Between 6 December and 22 November 2015 there were 2068 failed attempts to login into my machine exposed on the interwebs. I excluded the the ones due to me being unable to type my super-safe password correctly. This equates to about 6 attempts per hour on a machine that is not widely advertised. Presumably, this is mainly due to random attacks that you can also investigate with network telescope, in fact my machine is a network telescope of sorts. So looking at the frequency of usernames used in failed attempts (or attempted break ins if you like) root is the most popular choice and the top 20 are:
Plotting the rank of a user name against its frequency logarithmically we get the all too familiar picture of a heavy tailed distribution or power law:
However, here the x-axis barely covers 2 decades, so one should be a bit careful to declare that we see a power law with a gradient of about -1.5. Another way to visualise the data is to look at the usernames used in chronological order (excluding repeats) as nodes in a network. Even this very small sample produces a surprisingly complicated graph.

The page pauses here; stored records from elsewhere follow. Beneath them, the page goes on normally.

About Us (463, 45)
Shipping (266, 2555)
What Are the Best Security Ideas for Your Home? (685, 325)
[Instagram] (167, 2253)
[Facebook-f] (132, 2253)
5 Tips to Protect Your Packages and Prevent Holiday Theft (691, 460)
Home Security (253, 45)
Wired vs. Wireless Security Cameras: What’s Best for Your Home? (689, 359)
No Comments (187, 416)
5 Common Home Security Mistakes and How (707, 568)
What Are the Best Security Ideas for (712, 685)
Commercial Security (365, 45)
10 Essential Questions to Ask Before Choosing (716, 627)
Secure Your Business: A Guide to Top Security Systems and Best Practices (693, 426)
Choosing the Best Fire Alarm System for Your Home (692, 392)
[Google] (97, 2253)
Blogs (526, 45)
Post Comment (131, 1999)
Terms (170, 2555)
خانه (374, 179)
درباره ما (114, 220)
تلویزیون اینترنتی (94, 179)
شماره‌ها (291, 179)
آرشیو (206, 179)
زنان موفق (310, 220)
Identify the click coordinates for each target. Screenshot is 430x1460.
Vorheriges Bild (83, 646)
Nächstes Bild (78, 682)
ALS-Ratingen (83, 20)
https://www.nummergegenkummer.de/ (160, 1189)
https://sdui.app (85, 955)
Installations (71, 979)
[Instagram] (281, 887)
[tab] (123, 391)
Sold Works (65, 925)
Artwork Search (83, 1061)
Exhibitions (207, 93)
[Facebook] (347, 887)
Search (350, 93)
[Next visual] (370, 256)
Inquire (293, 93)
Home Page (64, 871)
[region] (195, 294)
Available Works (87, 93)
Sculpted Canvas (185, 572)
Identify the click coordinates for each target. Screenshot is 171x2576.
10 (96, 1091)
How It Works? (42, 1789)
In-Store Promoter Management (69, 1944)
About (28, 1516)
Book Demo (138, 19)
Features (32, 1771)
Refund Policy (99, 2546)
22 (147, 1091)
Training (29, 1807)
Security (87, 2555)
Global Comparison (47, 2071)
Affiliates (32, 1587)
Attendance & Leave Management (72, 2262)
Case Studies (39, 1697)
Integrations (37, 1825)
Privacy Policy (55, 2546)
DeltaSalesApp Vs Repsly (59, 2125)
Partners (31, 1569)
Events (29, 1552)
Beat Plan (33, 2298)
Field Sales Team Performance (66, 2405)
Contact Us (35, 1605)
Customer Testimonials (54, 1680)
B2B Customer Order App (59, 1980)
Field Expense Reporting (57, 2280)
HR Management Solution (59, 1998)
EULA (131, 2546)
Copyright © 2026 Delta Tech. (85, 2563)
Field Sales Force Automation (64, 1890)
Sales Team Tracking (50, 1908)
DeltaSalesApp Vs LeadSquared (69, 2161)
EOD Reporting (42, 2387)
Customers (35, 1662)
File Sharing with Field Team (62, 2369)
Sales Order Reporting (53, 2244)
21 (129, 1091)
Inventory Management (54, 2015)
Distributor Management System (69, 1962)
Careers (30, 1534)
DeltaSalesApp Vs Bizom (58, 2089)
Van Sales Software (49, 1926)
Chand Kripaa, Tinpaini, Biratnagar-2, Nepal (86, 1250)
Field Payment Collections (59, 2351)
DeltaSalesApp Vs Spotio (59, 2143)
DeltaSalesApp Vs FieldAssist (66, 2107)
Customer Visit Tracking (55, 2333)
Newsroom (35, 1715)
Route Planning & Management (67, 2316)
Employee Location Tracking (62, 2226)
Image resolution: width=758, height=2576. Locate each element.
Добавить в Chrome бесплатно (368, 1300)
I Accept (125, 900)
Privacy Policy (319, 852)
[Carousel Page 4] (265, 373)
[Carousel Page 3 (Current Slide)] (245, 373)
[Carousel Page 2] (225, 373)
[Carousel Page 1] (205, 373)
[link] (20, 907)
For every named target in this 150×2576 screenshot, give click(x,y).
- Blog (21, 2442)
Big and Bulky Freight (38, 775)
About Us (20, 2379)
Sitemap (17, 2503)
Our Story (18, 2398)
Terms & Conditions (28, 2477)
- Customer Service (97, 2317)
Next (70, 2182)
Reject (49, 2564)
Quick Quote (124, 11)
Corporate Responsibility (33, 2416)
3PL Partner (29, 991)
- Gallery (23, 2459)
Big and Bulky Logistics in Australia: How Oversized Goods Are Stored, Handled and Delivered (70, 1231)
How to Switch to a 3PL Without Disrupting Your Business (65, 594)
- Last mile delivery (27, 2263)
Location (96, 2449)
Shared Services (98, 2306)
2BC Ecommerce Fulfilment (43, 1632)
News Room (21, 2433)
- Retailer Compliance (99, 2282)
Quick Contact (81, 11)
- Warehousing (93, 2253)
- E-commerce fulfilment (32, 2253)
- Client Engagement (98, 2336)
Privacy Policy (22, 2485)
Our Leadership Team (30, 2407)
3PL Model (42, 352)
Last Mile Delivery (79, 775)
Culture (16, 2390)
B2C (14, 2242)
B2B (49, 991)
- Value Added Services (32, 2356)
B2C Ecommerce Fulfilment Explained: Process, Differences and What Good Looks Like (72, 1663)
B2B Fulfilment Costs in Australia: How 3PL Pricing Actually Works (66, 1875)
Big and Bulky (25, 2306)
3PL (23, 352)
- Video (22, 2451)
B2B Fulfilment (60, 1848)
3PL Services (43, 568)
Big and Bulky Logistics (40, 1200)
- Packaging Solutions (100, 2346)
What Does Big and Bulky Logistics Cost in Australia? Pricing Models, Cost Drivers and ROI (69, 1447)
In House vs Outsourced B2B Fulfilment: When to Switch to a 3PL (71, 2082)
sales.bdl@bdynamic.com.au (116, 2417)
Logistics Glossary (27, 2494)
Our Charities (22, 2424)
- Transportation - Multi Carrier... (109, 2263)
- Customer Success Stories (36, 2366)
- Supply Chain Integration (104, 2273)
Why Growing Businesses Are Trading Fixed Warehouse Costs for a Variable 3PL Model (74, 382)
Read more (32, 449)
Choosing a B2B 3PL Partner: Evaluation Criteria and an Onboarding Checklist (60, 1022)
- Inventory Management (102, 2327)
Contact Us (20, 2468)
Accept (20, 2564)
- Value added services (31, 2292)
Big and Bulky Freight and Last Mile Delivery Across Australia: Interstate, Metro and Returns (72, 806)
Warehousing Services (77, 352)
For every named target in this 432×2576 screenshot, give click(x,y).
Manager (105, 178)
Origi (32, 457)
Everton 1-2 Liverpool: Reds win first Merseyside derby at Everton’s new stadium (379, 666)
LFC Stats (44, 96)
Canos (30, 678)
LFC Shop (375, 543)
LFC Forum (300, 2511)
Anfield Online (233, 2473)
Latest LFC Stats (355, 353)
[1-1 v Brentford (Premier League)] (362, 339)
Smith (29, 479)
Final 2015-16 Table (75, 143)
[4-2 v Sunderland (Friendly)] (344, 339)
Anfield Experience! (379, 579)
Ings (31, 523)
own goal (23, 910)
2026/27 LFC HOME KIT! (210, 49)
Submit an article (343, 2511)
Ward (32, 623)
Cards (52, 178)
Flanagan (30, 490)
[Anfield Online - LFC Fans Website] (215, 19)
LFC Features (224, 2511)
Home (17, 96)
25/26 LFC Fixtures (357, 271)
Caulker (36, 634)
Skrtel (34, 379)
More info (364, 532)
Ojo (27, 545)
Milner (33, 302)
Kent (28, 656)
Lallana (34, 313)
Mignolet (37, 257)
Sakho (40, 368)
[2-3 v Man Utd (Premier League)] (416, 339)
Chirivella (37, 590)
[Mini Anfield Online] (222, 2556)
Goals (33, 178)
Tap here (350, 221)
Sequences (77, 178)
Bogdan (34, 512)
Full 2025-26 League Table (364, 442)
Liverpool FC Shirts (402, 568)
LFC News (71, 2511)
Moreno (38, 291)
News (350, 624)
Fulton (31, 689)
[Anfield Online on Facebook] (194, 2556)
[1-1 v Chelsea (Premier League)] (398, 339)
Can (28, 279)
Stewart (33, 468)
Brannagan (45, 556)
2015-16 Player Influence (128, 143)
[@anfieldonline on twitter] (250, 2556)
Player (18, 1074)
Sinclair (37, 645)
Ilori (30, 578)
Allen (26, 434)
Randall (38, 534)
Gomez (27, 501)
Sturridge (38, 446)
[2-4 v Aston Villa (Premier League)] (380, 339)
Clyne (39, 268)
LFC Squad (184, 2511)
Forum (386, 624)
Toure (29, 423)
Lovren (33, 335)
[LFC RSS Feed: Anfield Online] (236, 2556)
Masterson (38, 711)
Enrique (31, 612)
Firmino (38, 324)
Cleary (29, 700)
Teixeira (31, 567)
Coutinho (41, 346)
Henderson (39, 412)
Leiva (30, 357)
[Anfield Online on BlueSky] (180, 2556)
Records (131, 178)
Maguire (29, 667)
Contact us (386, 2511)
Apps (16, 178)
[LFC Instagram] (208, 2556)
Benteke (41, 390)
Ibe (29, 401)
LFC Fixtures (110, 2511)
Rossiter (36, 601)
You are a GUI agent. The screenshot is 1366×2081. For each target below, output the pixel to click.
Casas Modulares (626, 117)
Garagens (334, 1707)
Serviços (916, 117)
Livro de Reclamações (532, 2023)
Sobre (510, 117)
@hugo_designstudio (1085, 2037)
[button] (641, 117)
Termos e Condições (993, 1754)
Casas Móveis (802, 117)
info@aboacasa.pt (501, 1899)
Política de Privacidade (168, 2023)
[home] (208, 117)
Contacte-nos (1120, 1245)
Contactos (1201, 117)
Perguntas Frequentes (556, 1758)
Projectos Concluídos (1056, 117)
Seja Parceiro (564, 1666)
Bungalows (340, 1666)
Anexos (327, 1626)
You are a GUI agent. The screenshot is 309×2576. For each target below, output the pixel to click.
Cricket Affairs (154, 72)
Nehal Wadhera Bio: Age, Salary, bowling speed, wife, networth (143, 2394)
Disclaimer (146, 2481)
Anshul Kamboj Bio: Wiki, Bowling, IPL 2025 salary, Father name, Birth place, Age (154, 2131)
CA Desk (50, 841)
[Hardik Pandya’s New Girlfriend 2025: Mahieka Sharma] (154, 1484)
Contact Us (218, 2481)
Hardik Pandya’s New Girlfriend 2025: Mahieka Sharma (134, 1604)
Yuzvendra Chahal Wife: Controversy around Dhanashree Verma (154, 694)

This is a graph produced by the twopi program of graphviz which looked like the prettiest one. The most connected nodes are root and admin. Is this useful? One interesting way approach this question would be to compare this graph and the analysis above with a data set that contains only valid and successful logins. If the data looks suitably diffrent one could use this approach to get alerted to unwanted behaviour. Unfortunately, I do not have access to such a data set.
I was also intrigued to see the user name pi to feature quite high in the charts, ten years ago this would have been less popular.